• _Aim of the exercise_
Only the lines from the one that contains "The image size is (1204, 992)." through the last line of the data below should be duplicated, exactly and without pictures.

Records shown Block Start

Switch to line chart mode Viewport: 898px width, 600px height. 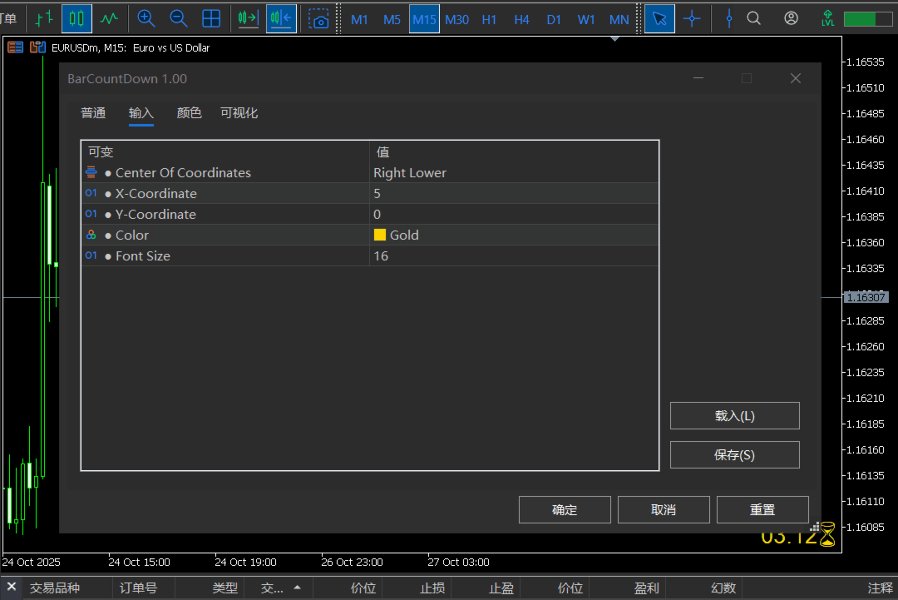pos(110,17)
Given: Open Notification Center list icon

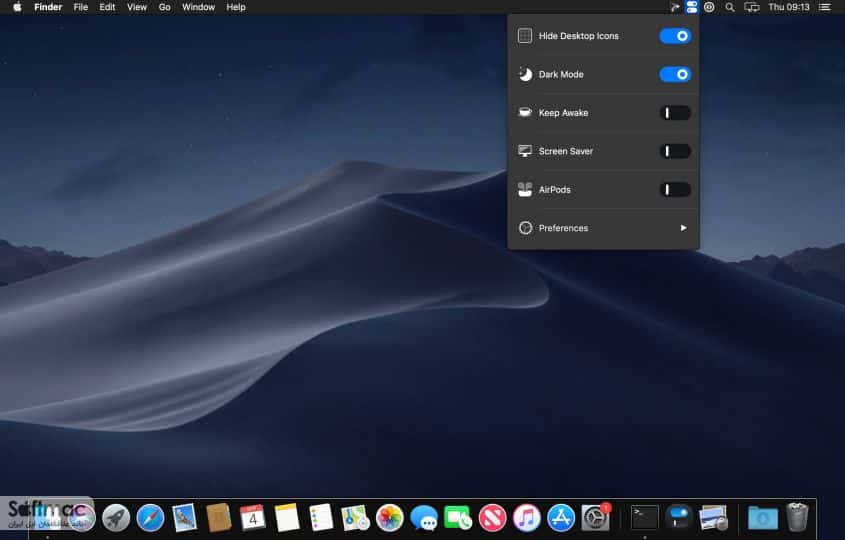Looking at the screenshot, I should [825, 7].
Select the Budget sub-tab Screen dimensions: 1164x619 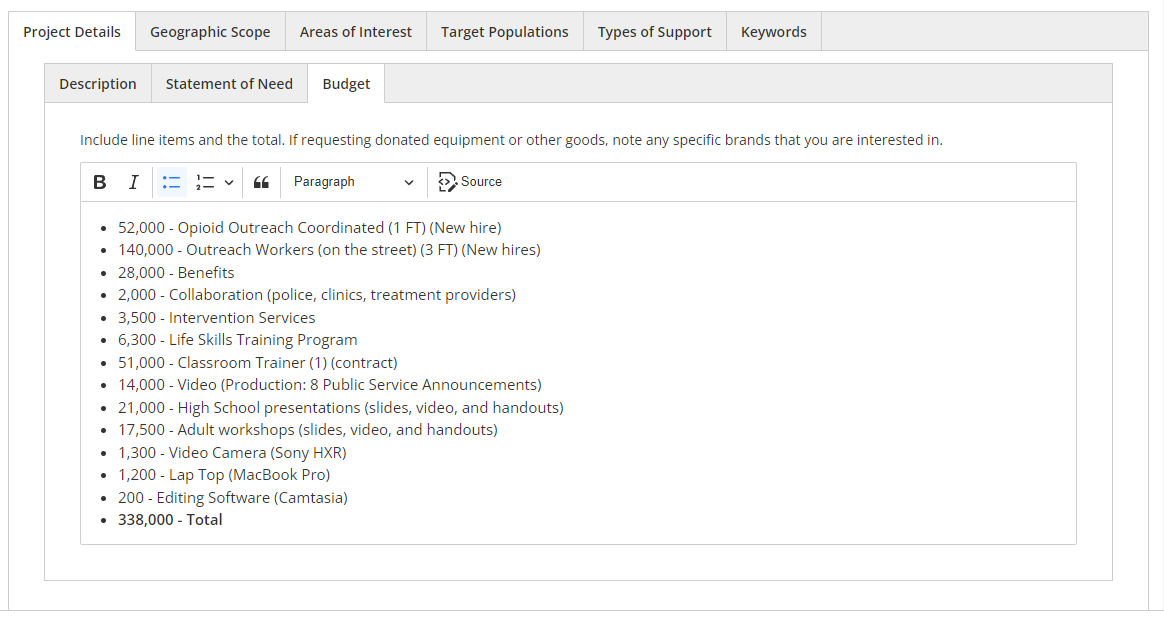(x=346, y=84)
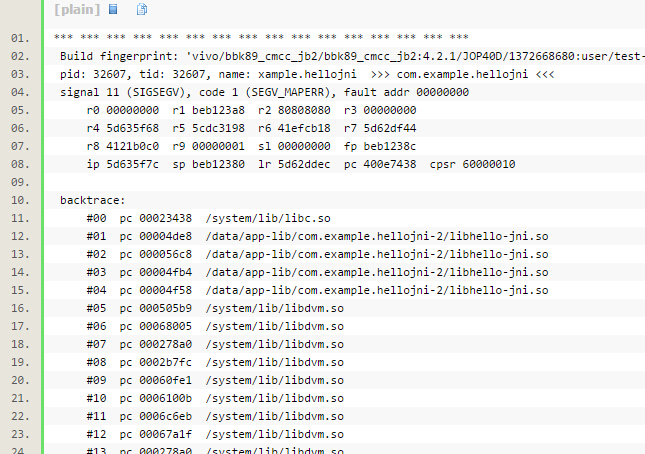Click the view plain source icon
The image size is (645, 454).
pos(113,10)
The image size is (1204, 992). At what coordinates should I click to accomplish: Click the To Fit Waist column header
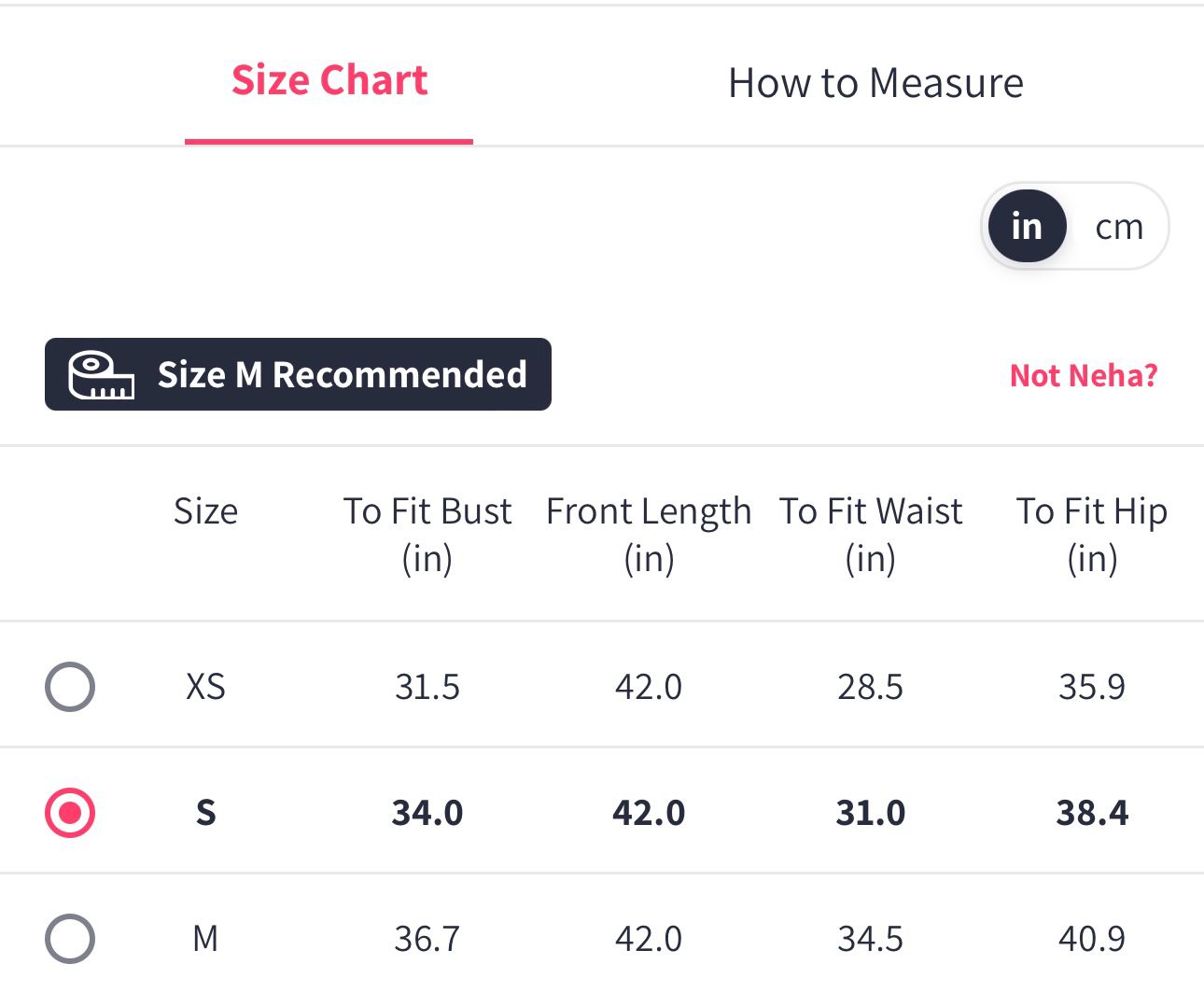click(871, 534)
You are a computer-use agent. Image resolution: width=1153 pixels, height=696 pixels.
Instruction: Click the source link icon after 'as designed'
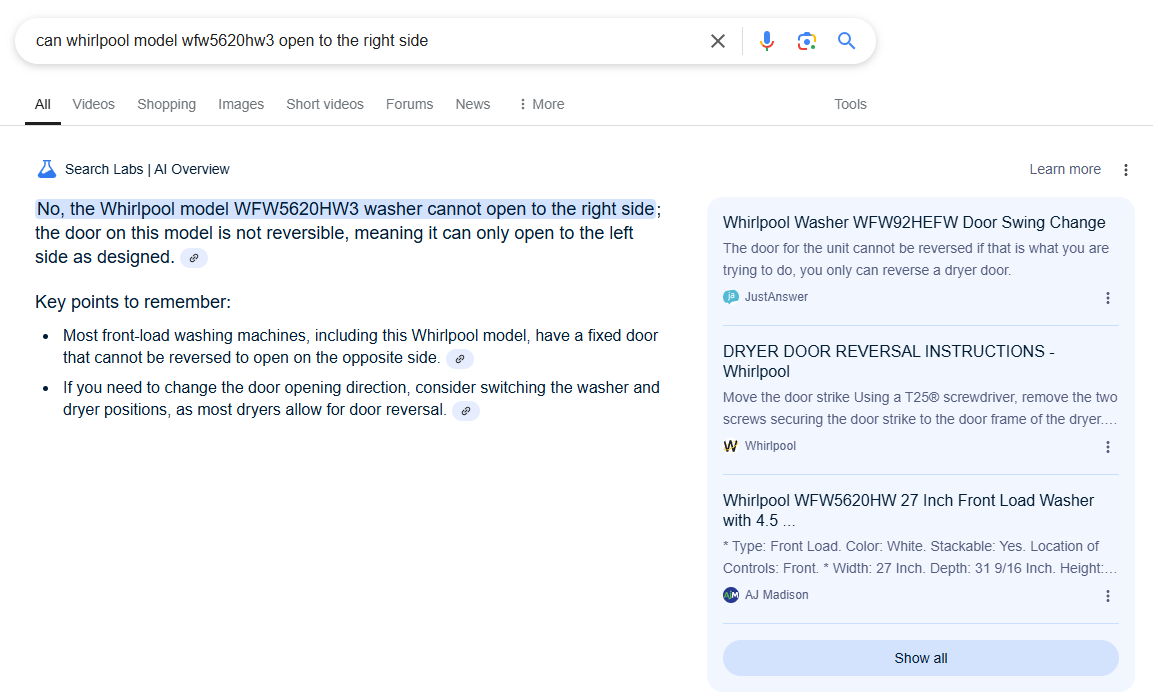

Records shown Block End

• _Answer section_
The image size is (1204, 992). At what coordinates should I click to accomplish: Click the To Fit Waist column header
click(871, 534)
You are a computer-use agent. Image resolution: width=1153 pixels, height=696 pixels.
Instruction: Click the source link icon after 'as designed'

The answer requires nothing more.